### REQUIRED WORK
Please find all lines containing "showing" in the listing below and copy them.

[Opening EXERCISE INPUTS section]

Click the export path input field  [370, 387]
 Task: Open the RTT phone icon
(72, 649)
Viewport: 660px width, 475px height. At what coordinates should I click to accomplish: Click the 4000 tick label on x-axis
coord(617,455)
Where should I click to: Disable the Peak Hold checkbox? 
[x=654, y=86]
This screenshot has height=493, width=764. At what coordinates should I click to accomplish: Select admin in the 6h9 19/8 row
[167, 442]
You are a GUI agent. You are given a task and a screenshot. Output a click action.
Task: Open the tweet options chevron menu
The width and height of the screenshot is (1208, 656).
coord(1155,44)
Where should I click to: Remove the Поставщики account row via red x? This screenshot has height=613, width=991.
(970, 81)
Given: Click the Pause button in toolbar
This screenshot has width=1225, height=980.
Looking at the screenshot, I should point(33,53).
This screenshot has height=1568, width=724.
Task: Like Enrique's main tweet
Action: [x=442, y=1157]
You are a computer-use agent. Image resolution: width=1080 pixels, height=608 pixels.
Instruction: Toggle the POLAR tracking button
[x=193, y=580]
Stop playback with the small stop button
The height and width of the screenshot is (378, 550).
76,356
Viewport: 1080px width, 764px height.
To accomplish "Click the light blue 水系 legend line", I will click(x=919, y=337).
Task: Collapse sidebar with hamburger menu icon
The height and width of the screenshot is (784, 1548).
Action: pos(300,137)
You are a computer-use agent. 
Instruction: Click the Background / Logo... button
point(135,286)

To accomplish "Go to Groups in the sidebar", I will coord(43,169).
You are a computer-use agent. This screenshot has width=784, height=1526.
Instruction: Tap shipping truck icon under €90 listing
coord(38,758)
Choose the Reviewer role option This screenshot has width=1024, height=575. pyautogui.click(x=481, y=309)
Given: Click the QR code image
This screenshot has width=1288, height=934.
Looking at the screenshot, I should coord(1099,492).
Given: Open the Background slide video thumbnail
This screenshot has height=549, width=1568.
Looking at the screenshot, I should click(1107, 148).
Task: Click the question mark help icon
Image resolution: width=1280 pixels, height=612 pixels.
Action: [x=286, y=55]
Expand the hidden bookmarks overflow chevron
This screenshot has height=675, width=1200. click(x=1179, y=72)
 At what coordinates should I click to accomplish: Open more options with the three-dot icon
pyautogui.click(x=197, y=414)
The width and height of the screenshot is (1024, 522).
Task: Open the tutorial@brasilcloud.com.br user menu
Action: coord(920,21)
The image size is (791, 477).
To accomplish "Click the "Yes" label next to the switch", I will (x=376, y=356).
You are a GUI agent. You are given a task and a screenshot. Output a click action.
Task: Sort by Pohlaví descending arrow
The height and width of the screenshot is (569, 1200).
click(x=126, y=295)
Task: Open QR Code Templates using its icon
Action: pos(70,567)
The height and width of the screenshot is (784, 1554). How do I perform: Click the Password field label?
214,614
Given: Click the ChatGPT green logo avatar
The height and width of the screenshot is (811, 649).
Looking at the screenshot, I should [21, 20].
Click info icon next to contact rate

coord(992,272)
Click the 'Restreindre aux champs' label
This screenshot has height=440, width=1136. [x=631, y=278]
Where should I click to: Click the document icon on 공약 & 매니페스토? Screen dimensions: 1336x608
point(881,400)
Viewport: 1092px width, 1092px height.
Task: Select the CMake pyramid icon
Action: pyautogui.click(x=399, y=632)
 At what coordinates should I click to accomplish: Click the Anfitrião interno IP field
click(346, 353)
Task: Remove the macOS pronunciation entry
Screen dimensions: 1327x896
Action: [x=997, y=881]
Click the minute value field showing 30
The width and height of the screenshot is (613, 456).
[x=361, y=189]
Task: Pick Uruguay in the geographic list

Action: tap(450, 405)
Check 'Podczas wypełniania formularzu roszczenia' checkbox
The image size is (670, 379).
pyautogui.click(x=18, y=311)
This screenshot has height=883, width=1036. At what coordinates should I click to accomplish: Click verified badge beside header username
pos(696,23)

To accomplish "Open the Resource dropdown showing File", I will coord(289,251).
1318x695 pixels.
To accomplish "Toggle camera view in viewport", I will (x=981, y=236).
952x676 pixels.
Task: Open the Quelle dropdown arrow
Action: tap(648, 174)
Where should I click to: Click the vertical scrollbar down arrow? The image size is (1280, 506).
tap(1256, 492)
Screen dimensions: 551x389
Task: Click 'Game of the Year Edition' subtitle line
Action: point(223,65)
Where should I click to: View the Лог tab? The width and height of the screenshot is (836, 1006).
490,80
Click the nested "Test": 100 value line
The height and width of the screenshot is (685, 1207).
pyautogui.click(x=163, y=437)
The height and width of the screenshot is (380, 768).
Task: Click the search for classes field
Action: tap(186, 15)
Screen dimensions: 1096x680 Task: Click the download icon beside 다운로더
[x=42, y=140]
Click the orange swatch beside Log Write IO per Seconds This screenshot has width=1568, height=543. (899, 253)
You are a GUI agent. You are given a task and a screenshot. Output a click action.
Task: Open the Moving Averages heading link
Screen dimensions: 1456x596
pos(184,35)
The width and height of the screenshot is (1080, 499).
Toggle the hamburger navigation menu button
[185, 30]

[Closing EXERCISE INPUTS section]

### ANSWER BOX
Click the minute value field showing 30
To accomplish "Open the Resource dropdown showing File", I will coord(289,251).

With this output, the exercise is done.